Henry, Flynn and Alison were on the landing. Henry was weak and woozy, the pain in his shoulder severe. Tom had been allowed to use the shower in the en suite off the main bedroom, which was where he presently was. They could hear the sound of the shower running, hear the combi gas boiler firing up to heat the water. Henry leaned against the wall and glanced at his shoulder. Little flowering spots of red were blossoming through the clean shirt like tiny flowers as the peppered wound continued to seep.

‘Are you going to hang around and help out?’ The question was directed at Flynn. ‘Once I know, then I can plan a bit better.’

‘I’m staying,’ Flynn said. ‘He killed my friend.’

‘OK, but no rough stuff. I think he’ll continue to be a handful, but I don’t want any OTT reactions. Everything measured, everything justified. I want to hit him as much as you.’

‘Fine.’

‘Right… what I need to do is call all this in and bring control room up to speed, see what the latest weather forecast is and find out how soon we can get assistance. Then I think it’ll probably be easier to get Tom downstairs, cuff him to a chair in the office and keep an eye on both men in one location. Even though I’d like to keep them apart, it’ll be easier for us.’

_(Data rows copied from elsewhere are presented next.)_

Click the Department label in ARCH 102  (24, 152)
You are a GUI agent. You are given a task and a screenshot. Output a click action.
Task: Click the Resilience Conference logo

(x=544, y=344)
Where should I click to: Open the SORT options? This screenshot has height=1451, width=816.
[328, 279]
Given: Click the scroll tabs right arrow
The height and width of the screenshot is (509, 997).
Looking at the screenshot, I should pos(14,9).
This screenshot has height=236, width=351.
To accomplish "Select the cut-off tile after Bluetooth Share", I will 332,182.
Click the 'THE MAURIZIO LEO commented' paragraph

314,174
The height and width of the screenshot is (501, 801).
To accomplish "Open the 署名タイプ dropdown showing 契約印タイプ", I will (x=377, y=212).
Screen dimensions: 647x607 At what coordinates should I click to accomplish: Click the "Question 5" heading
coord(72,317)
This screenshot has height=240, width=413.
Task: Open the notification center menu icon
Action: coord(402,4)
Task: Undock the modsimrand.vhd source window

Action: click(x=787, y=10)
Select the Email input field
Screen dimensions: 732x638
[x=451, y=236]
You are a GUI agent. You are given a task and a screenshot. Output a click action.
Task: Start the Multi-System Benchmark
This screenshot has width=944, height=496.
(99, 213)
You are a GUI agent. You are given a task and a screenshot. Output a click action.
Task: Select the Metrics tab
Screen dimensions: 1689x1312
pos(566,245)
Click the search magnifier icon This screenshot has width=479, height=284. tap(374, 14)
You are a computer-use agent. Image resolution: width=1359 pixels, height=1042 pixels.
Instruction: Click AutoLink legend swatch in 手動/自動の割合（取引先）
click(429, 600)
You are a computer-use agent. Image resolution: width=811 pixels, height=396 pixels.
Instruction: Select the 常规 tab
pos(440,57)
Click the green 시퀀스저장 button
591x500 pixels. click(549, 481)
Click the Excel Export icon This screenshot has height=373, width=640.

‘I’ll have that,’ Flynn agreed.

‘Alison.’ Henry turned to her. ‘If you’d be good enough to dress Tom’s cut face, that’d be great. Then you can head back down to the pub. You don’t have to stay here and I imagine you’d rather be down there with Ginny anyway. You’ve done more than enough. Thanks.’

‘Are you saying you don’t want me?’ she said, mock offended.

‘Not at all.’

‘I’ll see. I’ll phone Ginny after I’ve seen to Tom.’

‘OK.’ To Flynn, Henry said, ‘Can you stay up here with one foot in the bedroom? When he’s finished showering, have him get dressed, then bring him down to the office.’

‘Will do.’

‘And thanks,’ Henry said genuinely.

Flynn shrugged modestly. He glanced at Henry and Alison, sensing something between them, which meant he didn’t stand a chance with her. He shrugged mentally as Alison smiled at him.

The two went down the stairs, leaving Flynn at the bedroom door.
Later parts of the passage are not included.